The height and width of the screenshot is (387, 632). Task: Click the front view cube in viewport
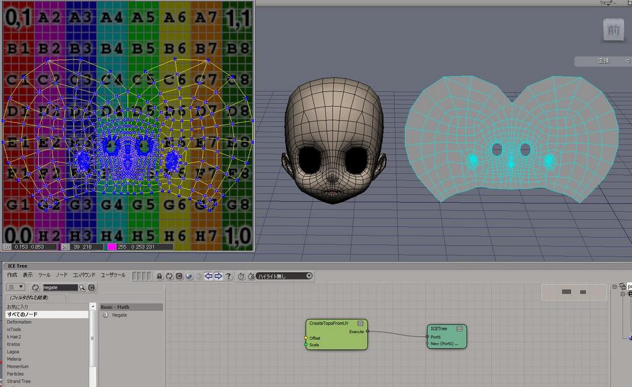(x=613, y=30)
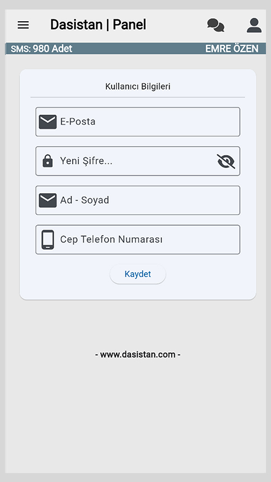Click the EMRE ÖZEN user name

[232, 49]
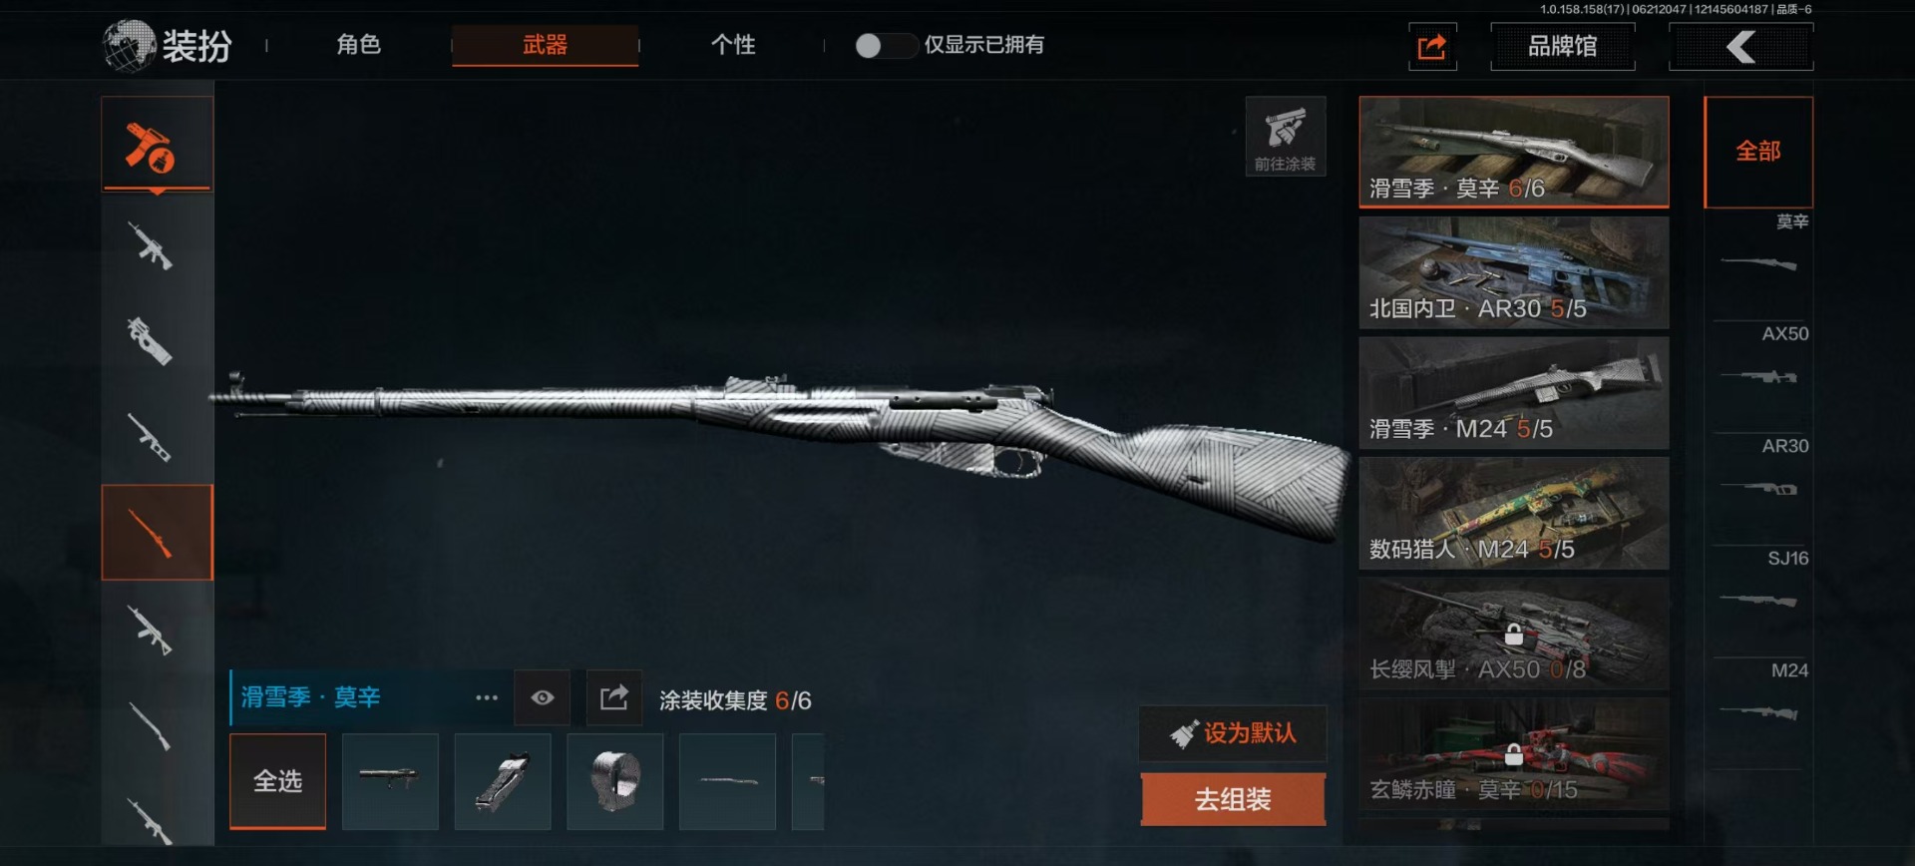Filter list by 全部
Viewport: 1915px width, 866px height.
click(x=1758, y=152)
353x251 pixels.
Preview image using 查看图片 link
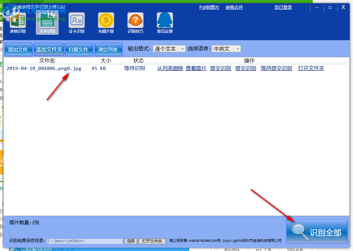coord(196,68)
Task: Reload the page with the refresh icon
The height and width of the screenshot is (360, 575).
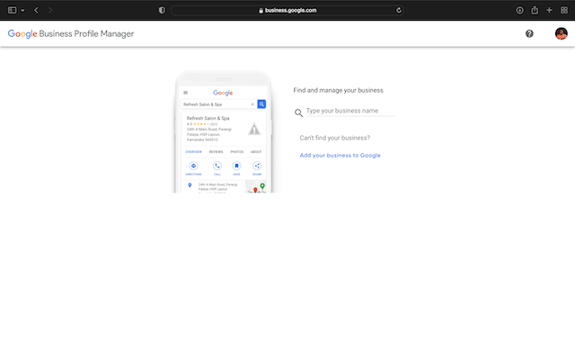Action: pyautogui.click(x=399, y=10)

+++

■ Problem to work on
Each record is to be copied word for word, with no images carried over.

■ Task response
The height and width of the screenshot is (387, 632). Task: Click the front view cube in viewport
(x=613, y=30)
Click the EMRE ÖZEN user name

[232, 49]
Filter list by 全部
Viewport: 1915px width, 866px height.
click(x=1758, y=152)
353x251 pixels.
Preview image using 查看图片 link
coord(196,68)
Task: Reload the page with the refresh icon
The height and width of the screenshot is (360, 575).
Action: pyautogui.click(x=399, y=10)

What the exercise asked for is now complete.